Failure to Enforce Clean-Up Obligations

In most jurisdictions, fossil fuel producers have an obligation to clean up extraction sites at the end of their economic life. Abandoned oil and gas wells and coal mines release methane and other pollutants, harming the climate, the local environment, and health. All too often, operators walk away from their mess, leaving the public to bear the costs of pollution or rehabilitation — a deferred subsidy.

While output and profits are high, the authorities can wrongly assume that fossil fuel companies have enough money to cover cleanup costs. Production — and therefore cash flow — from an oil well declines as it ages. Since governments have agreed to transition away from fossil fuels, future demand is increasingly uncertain. By the time regulators realize the remaining projected cash flow will not cover asset retirement liabilities, it may be too late, as described by Carbon Tracker.

One warning sign is large, publicly listed companies selling their aging assets to smaller, private companies. The former have environmental policies and are obliged to disclose information to shareholders. The latter can be opaque and harder to hold to account.

Mark Olalde, a reporter, has investigated this issue in South Africa (for Climate Home News) and the US (for ProPublica). In the process, he has become an expert in asset retirement obligations and using record requests to compile data from multiple sources.

Abandoned mine site still plagued by water and soil pollution in western Serbia.

Abandoned mine site still plagued by water and soil pollution in western Serbia. Image: Shutterstock

His interest was sparked by gang wars over abandoned gold mines in South Africa. “South African journalists were doing amazing breaking news on this at the daily newspapers,” Olalde said, “But no one was stepping back. What were the policy failures that led to these being abandoned in the first place?”

The best way to prevent taxpayers getting stuck with the bill is to require companies to set aside sufficient money for site restoration upfront. Other measures that can help include reforming bankruptcy laws, enshrining joint and several liability agreements so governments can recover clean-up costs from previous operators, and strengthening regulators’ mandates to protect the environment.

Example stories:

  • Climate Home News reported on the toxic legacy of abandoned coal mines in South Africa (March 2017). The Department of Mineral Resources said its role was to ensure the state was not exposed to the risk of inheriting environmental liability.

> Data extract
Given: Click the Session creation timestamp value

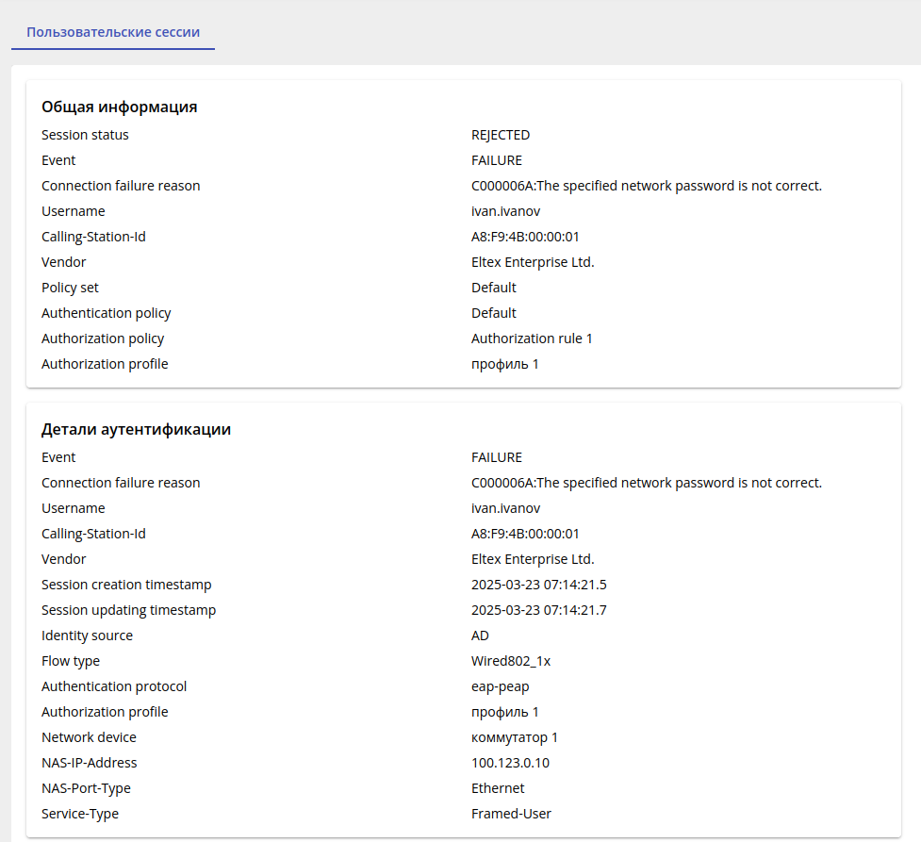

> Tasks to perform
a. Answer these questions using the text on clean-up obligations above the listing, one line per answer, marked like the questions.
(i) What does the text call it when operators walk away and the public pays for pollution or rehabilitation?
(ii) For which two outlets did Mark Olalde investigate the issue, and in which country for each?
(iii) What first sparked Olalde's interest in the issue?
b. Return word for word the part of the text on clean-up obligations from "In most jurisdictions, fossil" up to and including "by Carbon Tracker.".
c. Resume the text on failure to enforce clean-up obligations, writing on from its last sentence.

> Written responses
a.
(i) A deferred subsidy.
(ii) Climate Home News in South Africa and ProPublica in the US.
(iii) Gang wars over abandoned gold mines in South Africa.

b.
In most jurisdictions, fossil fuel producers have an obligation to clean up extraction sites at the end of their economic life. Abandoned oil and gas wells and coal mines release methane and other pollutants, harming the climate, the local environment, and health. All too often, operators walk away from their mess, leaving the public to bear the costs of pollution or rehabilitation — a deferred subsidy.

While output and profits are high, the authorities can wrongly assume that fossil fuel companies have enough money to cover cleanup costs. Production — and therefore cash flow — from an oil well declines as it ages. Since governments have agreed to transition away from fossil fuels, future demand is increasingly uncertain. By the time regulators realize the remaining projected cash flow will not cover asset retirement liabilities, it may be too late, as described by Carbon Tracker.

c.
  • ProPublica and Capital & Main found that the money set aside by fossil fuel companies to clean up abandoned oil and gas wells in the 15 states that account for nearly all US production covered barely 2% of the costs (February 2024). Regulators in some states said they were reforming their bonding systems while others maintained they had adequate protections in place for taxpayers. Industry representatives said they were doing their bit in line with federal and state laws.
  • Drilled showed how the oil and gas industry in Australia is turning depleted wells into carbon sequestration projects to defer or avoid clean-up liabilities (October 2024). A government spokesperson said taxpayers would not be left to pick up the costs.

Planning Assumptions

Without spending a cent, governments can encourage or deter private investment in fossil fuel infrastructure. Central planning assumptions have a strong influence over investors.

At an international level, this can be seen in the battle of the demand forecasts. The International Energy Agency centers climate action in its future scenarios, predicting in its 2024 Energy Outlook that demand for all fossil fuels will peak by 2030. OPEC (the Organization of Petroleum Exporting Companies) sees oil demand growing to 2035 and accuses the IEA of discouraging necessary investment in the sector. Several oil companies also publish world energy outlooks.

Governments may pick one of these scenarios as the basis for their energy planning or carry out their own analysis. Assumptions made about economic growth, consumer behavior and implementation of climate policies all affect demand predictions — and which projects go ahead. Sometimes plans are more overtly geared to boost a specific industry or political pet project.

Journalists can interrogate these assumptions: Are the economic forecasts credible? Do rooftop solar panel sales weaken the investment case for new coal or gas-fired power stations? Is future demand for LNG robust enough to justify new export terminals?

Example stories:

  • Project Multatuli documented how under then-President Joko Widodo, Indonesia lurched from one target to another, based on overly optimistic economic growth forecasts and shifting climate commitments.
  • The Financial Times reported on how Pakistan overbuilt coal plants and its power sector is now saddled with debt as businesses and wealthier households turn to cheap rooftop solar. The energy minister said the government was trying to renegotiate power sector debts to make grid electricity more affordable.

Resources

The OECD keeps an inventory of government support for fossil fuels that covers 51 advanced and major emerging economies. This is the most comprehensive bottom-up assessment of policy measures that directly favor fossil fuels.

The International Energy Agency (IEA), a leading source of research and policy advice, takes a different approach, using a price-gap methodology to assess the scale of fossil fuel subsidies in 42 countries. Analysts calculate the difference between the retail price and a reference price, then multiply it by the volume of energy consumed. The IEA produces a comprehensive annual World Energy Outlook, which includes many projections. (See the 2024 version.)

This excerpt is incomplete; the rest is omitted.